## Work task:
Please copy each line below that contains the word "chart".

## Data in this exercise:
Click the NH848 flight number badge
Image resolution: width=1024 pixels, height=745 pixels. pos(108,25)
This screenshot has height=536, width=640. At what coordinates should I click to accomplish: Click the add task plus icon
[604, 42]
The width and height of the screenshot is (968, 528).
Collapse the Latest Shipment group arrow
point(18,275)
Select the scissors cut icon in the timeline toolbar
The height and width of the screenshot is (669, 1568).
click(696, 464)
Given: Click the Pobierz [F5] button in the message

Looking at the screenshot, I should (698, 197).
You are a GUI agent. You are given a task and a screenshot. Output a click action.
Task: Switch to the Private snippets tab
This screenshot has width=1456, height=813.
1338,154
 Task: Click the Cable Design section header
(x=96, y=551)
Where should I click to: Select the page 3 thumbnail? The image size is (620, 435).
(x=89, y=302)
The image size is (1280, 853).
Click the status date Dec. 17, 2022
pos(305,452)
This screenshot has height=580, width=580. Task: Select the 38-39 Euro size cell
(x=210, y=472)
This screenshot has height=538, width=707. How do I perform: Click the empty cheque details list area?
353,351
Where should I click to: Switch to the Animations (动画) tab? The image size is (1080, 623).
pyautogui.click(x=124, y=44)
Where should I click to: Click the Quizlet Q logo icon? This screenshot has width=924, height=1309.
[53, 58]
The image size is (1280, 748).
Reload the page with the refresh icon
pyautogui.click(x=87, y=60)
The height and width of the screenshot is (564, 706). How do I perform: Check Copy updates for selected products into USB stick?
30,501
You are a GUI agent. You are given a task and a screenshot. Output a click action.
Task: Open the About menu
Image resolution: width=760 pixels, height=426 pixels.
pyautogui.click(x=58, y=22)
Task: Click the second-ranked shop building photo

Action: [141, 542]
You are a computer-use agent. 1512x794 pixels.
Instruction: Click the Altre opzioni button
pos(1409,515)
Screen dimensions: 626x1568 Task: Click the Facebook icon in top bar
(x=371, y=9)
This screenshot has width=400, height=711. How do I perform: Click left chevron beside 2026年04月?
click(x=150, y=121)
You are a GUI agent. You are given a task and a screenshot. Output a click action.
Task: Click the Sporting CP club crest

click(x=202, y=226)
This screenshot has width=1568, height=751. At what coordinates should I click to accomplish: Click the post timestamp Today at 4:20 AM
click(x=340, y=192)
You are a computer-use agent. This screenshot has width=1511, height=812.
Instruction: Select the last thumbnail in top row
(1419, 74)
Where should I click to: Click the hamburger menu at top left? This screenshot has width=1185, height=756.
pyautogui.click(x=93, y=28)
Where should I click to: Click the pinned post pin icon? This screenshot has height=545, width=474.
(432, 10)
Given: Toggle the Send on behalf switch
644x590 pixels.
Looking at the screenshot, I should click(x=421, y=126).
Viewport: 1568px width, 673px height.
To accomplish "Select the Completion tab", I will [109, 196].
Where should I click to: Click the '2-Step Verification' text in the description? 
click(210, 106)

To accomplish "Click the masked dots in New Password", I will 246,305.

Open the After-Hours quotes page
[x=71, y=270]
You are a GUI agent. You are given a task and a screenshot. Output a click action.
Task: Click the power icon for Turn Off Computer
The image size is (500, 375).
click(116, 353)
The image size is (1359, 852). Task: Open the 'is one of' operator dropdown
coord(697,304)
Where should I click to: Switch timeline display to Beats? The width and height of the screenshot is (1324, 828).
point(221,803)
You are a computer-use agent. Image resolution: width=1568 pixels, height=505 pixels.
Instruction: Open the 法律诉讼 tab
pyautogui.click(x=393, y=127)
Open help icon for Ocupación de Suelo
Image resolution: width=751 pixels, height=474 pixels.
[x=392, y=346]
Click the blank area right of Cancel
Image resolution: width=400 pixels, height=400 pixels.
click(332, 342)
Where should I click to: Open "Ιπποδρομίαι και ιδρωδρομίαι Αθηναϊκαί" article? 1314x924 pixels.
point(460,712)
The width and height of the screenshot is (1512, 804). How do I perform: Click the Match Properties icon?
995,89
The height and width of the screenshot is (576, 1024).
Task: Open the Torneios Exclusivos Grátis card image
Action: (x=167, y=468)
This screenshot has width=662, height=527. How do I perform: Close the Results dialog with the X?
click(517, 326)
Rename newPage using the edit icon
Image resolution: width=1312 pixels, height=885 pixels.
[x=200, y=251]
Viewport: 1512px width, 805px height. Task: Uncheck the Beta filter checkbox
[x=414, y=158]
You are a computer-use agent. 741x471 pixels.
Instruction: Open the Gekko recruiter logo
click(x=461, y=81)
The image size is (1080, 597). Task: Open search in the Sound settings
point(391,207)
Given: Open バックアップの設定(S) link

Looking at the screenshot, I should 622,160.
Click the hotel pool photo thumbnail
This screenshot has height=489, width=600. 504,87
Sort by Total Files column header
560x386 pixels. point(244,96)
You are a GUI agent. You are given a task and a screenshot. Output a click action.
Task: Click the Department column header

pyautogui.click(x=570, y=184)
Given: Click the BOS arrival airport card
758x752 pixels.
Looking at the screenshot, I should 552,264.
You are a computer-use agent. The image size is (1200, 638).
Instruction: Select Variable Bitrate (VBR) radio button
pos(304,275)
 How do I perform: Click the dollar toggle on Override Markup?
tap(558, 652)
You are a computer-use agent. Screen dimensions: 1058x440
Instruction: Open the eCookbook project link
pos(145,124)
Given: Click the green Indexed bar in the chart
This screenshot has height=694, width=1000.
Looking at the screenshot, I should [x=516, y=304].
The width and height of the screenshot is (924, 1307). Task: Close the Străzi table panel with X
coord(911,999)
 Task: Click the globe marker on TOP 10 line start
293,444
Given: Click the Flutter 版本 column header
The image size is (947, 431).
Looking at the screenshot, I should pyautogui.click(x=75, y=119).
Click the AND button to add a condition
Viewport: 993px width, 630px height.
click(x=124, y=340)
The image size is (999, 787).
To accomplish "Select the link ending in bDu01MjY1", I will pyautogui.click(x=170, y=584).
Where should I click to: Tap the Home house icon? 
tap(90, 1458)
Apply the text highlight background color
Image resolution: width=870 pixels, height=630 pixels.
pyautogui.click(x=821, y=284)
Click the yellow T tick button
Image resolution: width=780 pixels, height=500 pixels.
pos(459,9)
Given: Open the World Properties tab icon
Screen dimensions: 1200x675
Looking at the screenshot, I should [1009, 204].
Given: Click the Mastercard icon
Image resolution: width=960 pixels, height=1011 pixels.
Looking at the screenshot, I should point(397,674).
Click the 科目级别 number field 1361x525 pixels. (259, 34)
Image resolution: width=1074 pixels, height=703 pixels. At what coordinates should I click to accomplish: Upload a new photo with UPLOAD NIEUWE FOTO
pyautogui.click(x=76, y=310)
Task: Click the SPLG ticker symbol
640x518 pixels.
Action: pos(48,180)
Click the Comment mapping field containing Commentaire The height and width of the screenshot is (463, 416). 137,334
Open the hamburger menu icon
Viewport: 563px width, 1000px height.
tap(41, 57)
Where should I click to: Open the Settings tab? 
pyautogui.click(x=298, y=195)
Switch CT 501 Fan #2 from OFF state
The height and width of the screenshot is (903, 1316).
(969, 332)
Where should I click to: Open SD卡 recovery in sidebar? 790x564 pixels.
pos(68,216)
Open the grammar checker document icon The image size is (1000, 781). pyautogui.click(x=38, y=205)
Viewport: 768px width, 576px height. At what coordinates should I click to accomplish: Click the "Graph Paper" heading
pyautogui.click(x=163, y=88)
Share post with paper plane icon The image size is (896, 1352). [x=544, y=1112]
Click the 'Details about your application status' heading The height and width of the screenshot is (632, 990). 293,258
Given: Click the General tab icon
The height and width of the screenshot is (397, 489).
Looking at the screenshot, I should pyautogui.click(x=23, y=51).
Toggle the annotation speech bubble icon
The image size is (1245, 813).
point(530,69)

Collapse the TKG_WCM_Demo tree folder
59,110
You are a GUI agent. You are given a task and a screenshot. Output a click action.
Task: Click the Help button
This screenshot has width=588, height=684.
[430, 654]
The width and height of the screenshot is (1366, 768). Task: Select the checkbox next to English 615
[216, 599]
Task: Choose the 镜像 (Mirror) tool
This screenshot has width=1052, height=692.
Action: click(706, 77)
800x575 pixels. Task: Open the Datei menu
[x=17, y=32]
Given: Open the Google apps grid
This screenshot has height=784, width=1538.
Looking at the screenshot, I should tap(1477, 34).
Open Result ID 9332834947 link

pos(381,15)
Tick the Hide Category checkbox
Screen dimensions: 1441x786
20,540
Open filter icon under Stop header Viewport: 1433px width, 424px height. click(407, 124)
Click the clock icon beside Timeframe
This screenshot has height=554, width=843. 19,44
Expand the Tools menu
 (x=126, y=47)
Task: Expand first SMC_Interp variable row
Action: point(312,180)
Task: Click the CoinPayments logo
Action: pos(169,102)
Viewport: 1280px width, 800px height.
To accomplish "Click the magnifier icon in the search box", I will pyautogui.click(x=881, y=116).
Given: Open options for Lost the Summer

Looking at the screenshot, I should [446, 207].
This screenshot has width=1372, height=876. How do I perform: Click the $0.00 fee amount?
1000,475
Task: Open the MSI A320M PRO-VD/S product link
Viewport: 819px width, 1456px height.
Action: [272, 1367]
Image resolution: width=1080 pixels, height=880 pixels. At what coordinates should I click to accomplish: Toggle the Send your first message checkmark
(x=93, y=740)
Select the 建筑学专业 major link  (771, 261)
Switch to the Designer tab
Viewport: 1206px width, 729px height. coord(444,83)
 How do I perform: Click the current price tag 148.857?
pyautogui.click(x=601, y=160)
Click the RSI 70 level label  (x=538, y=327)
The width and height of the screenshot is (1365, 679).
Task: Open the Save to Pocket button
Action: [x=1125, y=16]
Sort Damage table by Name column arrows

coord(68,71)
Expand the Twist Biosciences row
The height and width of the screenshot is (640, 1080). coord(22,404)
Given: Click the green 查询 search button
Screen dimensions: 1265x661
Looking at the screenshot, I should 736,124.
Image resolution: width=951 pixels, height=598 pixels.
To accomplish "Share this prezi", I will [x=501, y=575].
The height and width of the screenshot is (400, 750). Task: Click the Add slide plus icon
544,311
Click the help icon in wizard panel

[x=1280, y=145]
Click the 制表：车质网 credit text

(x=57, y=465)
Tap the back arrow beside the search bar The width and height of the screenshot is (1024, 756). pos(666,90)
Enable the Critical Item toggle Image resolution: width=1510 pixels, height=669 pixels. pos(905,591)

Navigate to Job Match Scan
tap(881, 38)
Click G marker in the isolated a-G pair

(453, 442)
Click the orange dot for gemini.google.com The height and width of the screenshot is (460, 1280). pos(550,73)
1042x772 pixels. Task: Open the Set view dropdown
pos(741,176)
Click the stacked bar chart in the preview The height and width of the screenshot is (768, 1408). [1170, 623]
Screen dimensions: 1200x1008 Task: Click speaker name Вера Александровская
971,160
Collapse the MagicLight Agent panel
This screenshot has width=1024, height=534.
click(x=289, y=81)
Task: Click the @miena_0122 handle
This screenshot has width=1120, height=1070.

## Reply to the exercise:
Given: Click the green Indexed bar in the chart
Click the stacked bar chart in the preview The height and width of the screenshot is (768, 1408). [1170, 623]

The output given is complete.